Consider 0 slabs as isomorphism
Find 2 slabs with change site
0 slabs have not initial slab
Suggest initial slab for site change slab


  0%|          | 0/2 [00:00<?, ?it/s]

Find 1 suggest slab
0 recommendation slabs already exist
Move site change slabs to error path
Replace 1 slabs with recommendation slab
Complete the deletion and correction of the dataframe


In [37]:
df_anomaly

Unnamed: 0,adsorbate_dissociated,adsorbate_desorbed,surface_changed,adsorbate_intercalated
109_NNHh_270_4h.vasp,True,False,False,False


In [38]:
error_list

['109_N2v_0_6t.vasp']

In [39]:
df_suggest

Unnamed: 0,initial adss,suggest adss,already exist
0,109_NNHh_60_1b.vasp,109_NNHh_90_0h.vasp,False


Finally, save the modified data table. If the data table is passed in, all modifications will be synchronized to it. Here, we have removed 2 anomalous structures, reducing the data table from the original 20 entries to 18.



In [20]:
df.shape

(18, 3)

In [21]:
df.to_csv(f'Data/Example/Site_Identification/data2.csv')
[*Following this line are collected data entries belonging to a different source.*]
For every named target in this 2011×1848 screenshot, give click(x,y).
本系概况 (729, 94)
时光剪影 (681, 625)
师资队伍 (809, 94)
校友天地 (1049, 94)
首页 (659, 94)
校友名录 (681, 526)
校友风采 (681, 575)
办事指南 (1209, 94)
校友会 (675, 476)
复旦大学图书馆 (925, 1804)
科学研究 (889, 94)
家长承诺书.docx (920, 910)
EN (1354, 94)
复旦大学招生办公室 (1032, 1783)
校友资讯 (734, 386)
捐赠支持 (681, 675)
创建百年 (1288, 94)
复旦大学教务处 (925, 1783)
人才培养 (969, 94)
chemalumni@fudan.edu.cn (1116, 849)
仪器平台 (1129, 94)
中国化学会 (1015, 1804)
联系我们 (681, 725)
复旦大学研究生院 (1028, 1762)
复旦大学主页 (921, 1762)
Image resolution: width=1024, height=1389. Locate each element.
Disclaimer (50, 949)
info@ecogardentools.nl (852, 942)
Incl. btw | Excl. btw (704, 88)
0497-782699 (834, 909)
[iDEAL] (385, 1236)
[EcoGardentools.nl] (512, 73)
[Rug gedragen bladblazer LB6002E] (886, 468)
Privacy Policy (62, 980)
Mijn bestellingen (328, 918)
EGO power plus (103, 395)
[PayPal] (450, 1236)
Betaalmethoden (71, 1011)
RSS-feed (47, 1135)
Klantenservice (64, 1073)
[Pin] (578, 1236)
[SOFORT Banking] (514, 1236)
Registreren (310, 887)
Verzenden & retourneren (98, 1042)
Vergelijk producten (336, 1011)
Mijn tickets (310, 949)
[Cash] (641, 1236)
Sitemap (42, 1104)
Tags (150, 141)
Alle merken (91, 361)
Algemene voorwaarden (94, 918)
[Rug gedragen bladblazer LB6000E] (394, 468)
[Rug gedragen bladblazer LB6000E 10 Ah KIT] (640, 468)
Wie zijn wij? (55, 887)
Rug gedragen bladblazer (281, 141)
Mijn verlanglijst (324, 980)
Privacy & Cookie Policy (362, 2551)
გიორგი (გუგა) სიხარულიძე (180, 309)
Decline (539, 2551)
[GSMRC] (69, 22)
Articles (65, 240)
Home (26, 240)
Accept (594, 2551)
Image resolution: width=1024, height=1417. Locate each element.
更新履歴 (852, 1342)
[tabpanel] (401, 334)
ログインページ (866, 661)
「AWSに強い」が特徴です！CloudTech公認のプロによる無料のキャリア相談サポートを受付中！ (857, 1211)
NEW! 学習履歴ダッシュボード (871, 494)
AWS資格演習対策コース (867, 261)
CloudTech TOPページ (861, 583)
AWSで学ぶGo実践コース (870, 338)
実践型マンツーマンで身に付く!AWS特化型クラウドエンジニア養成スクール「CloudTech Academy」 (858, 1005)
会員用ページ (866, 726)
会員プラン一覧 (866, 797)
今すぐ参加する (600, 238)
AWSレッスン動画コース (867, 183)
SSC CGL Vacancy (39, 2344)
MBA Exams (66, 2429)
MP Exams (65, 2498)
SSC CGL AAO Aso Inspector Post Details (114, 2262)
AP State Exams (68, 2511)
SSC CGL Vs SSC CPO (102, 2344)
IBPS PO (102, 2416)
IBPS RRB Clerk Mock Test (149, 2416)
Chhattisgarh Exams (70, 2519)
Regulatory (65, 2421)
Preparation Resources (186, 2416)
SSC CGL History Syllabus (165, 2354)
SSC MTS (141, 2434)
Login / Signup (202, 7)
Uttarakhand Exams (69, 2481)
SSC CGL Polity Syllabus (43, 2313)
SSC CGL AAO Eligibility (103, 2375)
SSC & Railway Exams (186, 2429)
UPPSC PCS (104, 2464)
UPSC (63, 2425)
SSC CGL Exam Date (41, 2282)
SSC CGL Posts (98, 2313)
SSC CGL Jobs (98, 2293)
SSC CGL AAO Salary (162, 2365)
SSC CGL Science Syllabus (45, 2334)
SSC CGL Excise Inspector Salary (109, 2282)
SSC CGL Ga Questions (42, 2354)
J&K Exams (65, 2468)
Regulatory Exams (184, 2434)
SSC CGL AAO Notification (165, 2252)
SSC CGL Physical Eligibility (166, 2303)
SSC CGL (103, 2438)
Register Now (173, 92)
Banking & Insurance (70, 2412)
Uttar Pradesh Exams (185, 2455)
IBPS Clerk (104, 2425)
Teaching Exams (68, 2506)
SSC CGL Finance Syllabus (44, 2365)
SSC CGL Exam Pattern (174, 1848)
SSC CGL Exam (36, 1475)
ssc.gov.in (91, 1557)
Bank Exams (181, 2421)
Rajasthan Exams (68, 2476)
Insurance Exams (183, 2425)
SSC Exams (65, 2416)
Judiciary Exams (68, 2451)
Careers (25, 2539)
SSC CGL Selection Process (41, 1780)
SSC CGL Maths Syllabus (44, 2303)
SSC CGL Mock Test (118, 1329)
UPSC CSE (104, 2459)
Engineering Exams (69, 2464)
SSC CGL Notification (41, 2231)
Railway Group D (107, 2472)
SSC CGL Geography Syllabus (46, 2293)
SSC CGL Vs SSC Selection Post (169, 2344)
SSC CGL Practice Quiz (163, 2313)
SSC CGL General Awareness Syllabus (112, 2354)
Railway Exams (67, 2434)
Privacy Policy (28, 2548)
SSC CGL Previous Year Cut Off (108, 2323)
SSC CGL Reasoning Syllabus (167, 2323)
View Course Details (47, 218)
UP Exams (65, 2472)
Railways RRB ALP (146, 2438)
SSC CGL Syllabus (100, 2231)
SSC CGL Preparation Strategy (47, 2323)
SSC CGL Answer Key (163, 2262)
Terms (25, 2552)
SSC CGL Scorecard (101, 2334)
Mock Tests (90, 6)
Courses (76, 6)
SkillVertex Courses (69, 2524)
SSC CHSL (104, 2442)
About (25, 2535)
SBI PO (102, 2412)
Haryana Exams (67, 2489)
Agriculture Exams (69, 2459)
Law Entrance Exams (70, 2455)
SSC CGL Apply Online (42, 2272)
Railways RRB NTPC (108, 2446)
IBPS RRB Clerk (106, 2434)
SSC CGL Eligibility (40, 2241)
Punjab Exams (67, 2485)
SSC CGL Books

Other points to note include:
- Due to significant structural change after optimization, you can input multiple sets of parameters for function infer_adsorption_site to determine the adsorption configuration on parameter **para_infer_site_optima**. As long as one set of parameters can identify an adsorption configuration consistent with the initial configuration, it will be considered that the configuration has not changed.
- If multiple sets of parameters are still insufficient, parameters **isomorphism_ori** and **isomorphism_opt** can be used. The combined use of these two parameters allows structures with the same adsorption site (same adsorption site indices and elements) but different adsorbate coordination numbers (**adsb_coordinate**) to be considered as the same configuration type.
- Parameter **uniform_adsb** is used to specify the search scope for the initial configurations of structures that have undergone configuration changes. Only structures with consistent molecular types will be searched. **This also eliminates additional requirements, such as ensuring that the structure names you use follow the same naming conventions as in my workflow. A slab structure is named by '(slab system name)\_(adsorbate name)\_(rotation of the adsorbate)\_(index and type of the adsorption site)', such slab strucutres can be directly generated from this [script](https://github.com/jchddd/scripts/blob/main/jworkflow/Tutorial-slab.ipynb).**
- Detecting anomalous structures requires a significant amount of time. You can disable it using parameter **detect_anomaly**. When disabled, output variable **df_anomaly** should also be removed.